*What is being asked*. Each line below from the one containing "한국어 (592, 69)" through the one containing "[高雄首場，重磅登場！2026高雄場 - 蘇家宏的全方位財富傳承｜實體工作坊]" is to be given again exactly, and no line outside that span.

(Stored items from a collection)

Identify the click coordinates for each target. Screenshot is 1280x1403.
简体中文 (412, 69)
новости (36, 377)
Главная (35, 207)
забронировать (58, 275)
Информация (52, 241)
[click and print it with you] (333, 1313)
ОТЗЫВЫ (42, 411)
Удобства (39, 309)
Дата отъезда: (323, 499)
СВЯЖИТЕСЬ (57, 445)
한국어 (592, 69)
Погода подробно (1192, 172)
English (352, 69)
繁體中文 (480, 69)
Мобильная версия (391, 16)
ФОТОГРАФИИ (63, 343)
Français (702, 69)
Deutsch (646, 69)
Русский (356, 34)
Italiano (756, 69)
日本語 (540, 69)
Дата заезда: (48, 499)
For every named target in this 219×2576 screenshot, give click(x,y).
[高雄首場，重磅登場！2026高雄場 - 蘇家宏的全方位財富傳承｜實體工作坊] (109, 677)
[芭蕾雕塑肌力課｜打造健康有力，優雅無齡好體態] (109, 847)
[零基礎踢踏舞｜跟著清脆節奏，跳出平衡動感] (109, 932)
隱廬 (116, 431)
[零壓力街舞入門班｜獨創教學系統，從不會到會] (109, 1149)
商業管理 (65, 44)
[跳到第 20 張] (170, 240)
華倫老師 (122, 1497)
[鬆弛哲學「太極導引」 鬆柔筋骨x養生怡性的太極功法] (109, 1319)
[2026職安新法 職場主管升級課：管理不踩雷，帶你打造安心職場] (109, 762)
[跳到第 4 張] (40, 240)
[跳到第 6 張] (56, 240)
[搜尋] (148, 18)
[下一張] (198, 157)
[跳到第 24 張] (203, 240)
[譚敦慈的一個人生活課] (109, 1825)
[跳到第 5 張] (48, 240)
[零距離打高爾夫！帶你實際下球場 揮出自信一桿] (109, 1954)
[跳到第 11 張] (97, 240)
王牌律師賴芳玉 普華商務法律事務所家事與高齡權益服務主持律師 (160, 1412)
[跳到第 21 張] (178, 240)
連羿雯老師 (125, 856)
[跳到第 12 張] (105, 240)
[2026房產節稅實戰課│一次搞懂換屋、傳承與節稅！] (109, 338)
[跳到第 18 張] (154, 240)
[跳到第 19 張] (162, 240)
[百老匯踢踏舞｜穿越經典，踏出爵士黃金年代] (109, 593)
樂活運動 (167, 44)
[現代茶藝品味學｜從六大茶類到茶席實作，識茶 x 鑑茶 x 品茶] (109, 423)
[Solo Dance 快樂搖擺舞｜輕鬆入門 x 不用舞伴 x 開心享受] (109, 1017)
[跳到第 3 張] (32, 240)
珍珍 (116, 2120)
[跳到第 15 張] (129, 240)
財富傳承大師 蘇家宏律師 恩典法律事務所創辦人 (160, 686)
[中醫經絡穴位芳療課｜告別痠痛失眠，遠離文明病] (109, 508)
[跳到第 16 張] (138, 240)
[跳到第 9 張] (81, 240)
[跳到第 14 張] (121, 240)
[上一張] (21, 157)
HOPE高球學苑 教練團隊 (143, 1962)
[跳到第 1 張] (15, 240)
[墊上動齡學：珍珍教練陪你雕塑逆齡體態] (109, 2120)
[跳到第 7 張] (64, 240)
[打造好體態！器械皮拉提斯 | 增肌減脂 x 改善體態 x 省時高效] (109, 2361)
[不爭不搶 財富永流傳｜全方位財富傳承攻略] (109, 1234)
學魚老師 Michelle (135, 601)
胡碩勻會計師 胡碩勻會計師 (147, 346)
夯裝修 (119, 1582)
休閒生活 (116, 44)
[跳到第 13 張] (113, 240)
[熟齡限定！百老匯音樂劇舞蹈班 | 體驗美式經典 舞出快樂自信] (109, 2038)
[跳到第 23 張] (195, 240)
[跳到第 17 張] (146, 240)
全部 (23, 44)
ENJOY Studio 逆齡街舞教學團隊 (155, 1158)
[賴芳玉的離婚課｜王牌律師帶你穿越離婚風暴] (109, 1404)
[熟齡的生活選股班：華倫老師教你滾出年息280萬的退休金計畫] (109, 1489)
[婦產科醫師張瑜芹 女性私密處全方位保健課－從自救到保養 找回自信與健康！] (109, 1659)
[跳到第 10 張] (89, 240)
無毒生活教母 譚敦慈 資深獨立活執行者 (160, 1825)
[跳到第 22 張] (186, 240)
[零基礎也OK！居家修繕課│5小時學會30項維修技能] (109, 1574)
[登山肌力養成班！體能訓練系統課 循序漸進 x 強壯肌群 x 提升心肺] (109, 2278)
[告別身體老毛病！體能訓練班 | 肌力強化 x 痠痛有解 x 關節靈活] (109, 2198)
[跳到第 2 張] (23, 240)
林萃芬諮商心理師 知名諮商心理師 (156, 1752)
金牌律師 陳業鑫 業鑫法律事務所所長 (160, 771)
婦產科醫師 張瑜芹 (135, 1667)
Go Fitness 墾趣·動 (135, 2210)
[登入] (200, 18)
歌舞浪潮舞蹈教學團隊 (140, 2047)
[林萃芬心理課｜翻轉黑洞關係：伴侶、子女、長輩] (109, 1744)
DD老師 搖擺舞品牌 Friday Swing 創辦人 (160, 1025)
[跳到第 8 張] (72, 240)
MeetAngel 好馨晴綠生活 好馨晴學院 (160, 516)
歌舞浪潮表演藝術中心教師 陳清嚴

*Response area*.
한국어 (592, 69)
Погода подробно (1192, 172)
English (352, 69)
繁體中文 (480, 69)
Мобильная версия (391, 16)
ФОТОГРАФИИ (63, 343)
Français (702, 69)
Deutsch (646, 69)
Русский (356, 34)
Italiano (756, 69)
日本語 (540, 69)
Дата заезда: (48, 499)
For every named target in this 219×2576 screenshot, give click(x,y).
[高雄首場，重磅登場！2026高雄場 - 蘇家宏的全方位財富傳承｜實體工作坊] (109, 677)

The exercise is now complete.